▶ _PAGE TEXT_
▼▼▼

By Ox Drover
In Part I we looked at what grief is and what “stages” we may pass through when we lose something or someone of great importance to us. We saw that grief can be “legitimate,” in which others “support us” by validating that we have a reason to be sad over the loss. Yet, there can be “disenfranchised” grief, grief that others do not view as “legitimate” reasons for grief, or shameful private grief that we cannot share.
In their attempts to “help” us, many people make fumbling attempts to “cheer us up” or to trivialize our pain, or attach “reasonable” time limits to how long we are able to grieve, which disenfranchises our pain.
Since most people view “grief” as equal to “Sadness,” the other stages of grief, which include Denial, Anger, Bargaining, and Acceptance, are not necessarily seen as parts of “grief processing.” Especially the stages of anger and bargaining may make the grieving person appear to be “crazy” to observers.
The sudden and irrational angry outbursts that we experience are just as much a part of our processing our grief as a crying bout is. Yet, this scares away and shoves away friends and would-be support, because they don’t understand the grieving process or why we would be so angry.
The bargaining stage, in which we may try to stop the pain by making deals with either God or the devil himself, is also another stage not understood by many of our family and friends, or the public in general. I think this is the stage that many victims of psychopaths are in when they go back again to an abusive relationship. “The devil you know is less scary than the devil you don’t know.”

▲▲▲

▶ _TASK ITEM 1_
Which stages of grief other than sadness does the grief article name?
▶ _TASK ITEM 2_
Print everything in the grief article from "The sudden and" down to "be so angry.".
The records have nothing to do with the grief article.

▶ _RECORDED DATA_
▼▼▼

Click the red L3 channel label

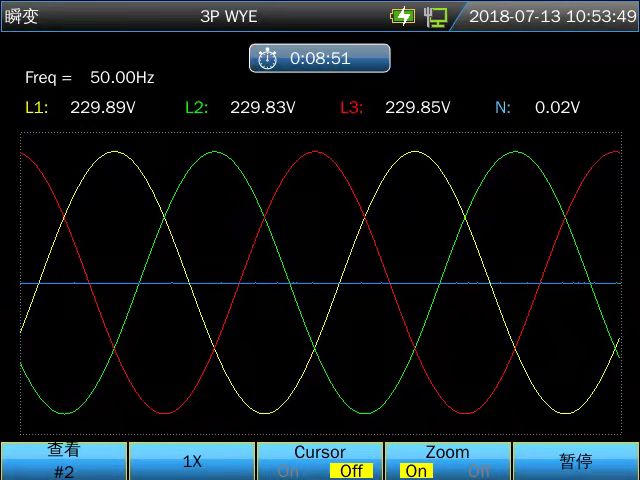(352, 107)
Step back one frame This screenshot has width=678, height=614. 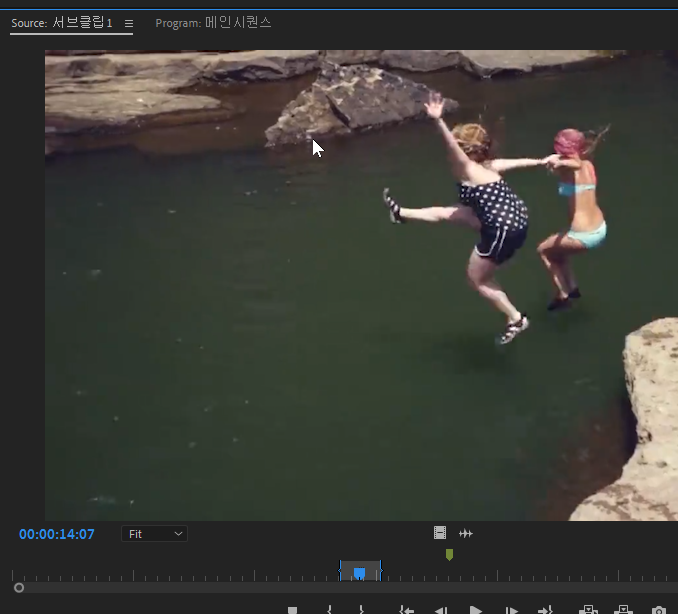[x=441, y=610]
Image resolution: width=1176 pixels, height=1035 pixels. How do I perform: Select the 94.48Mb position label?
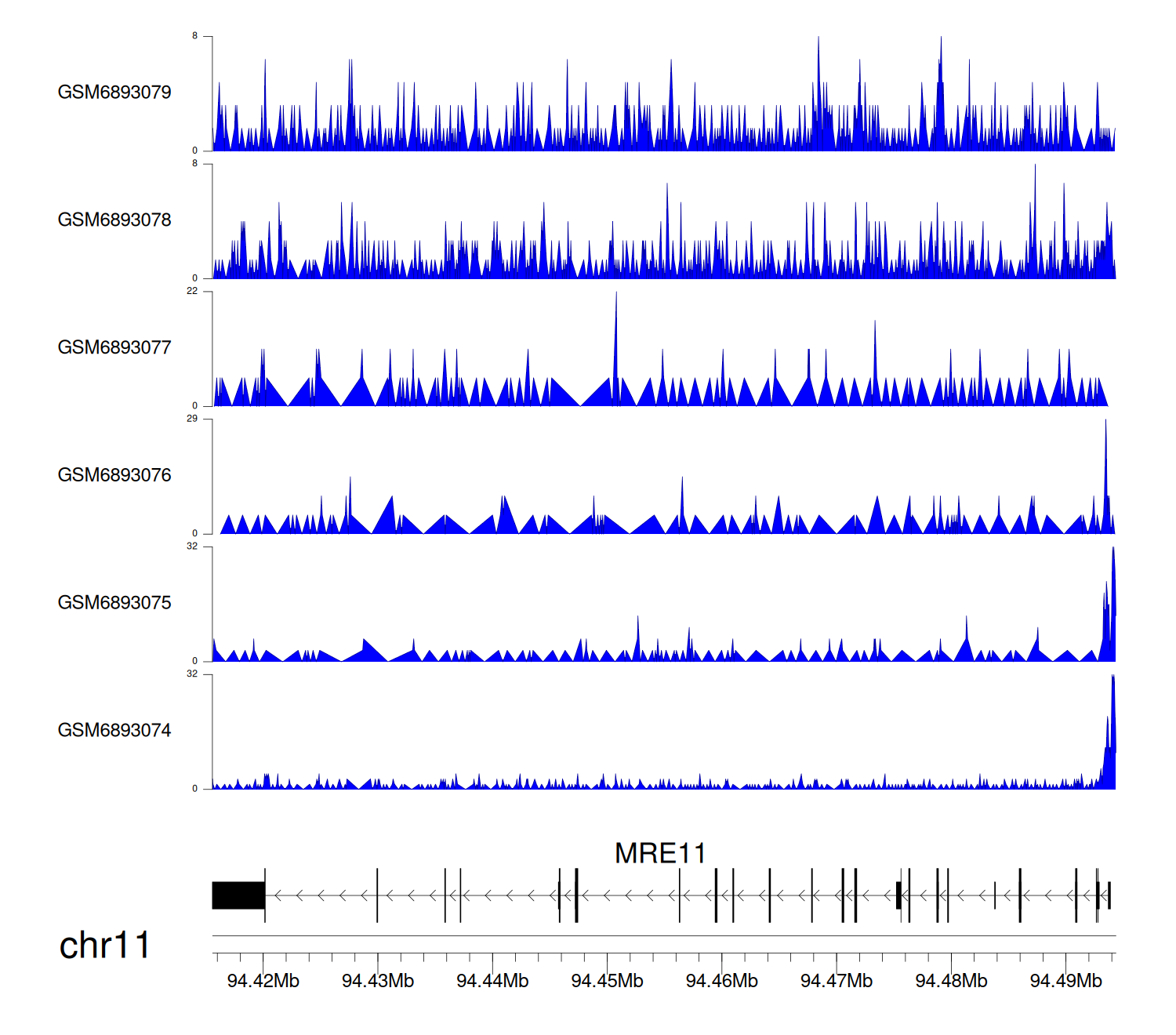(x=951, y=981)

▲▲▲
▼▼▼

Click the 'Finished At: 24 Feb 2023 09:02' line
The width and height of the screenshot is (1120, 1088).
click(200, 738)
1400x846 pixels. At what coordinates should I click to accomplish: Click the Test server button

▲▲▲

▶ _TASK RESULT 1_
Denial, Anger, Bargaining, and Acceptance.

▶ _TASK RESULT 2_
The sudden and irrational angry outbursts that we experience are just as much a part of our processing our grief as a crying bout is. Yet, this scares away and shoves away friends and would-be support, because they don’t understand the grieving process or why we would be so angry.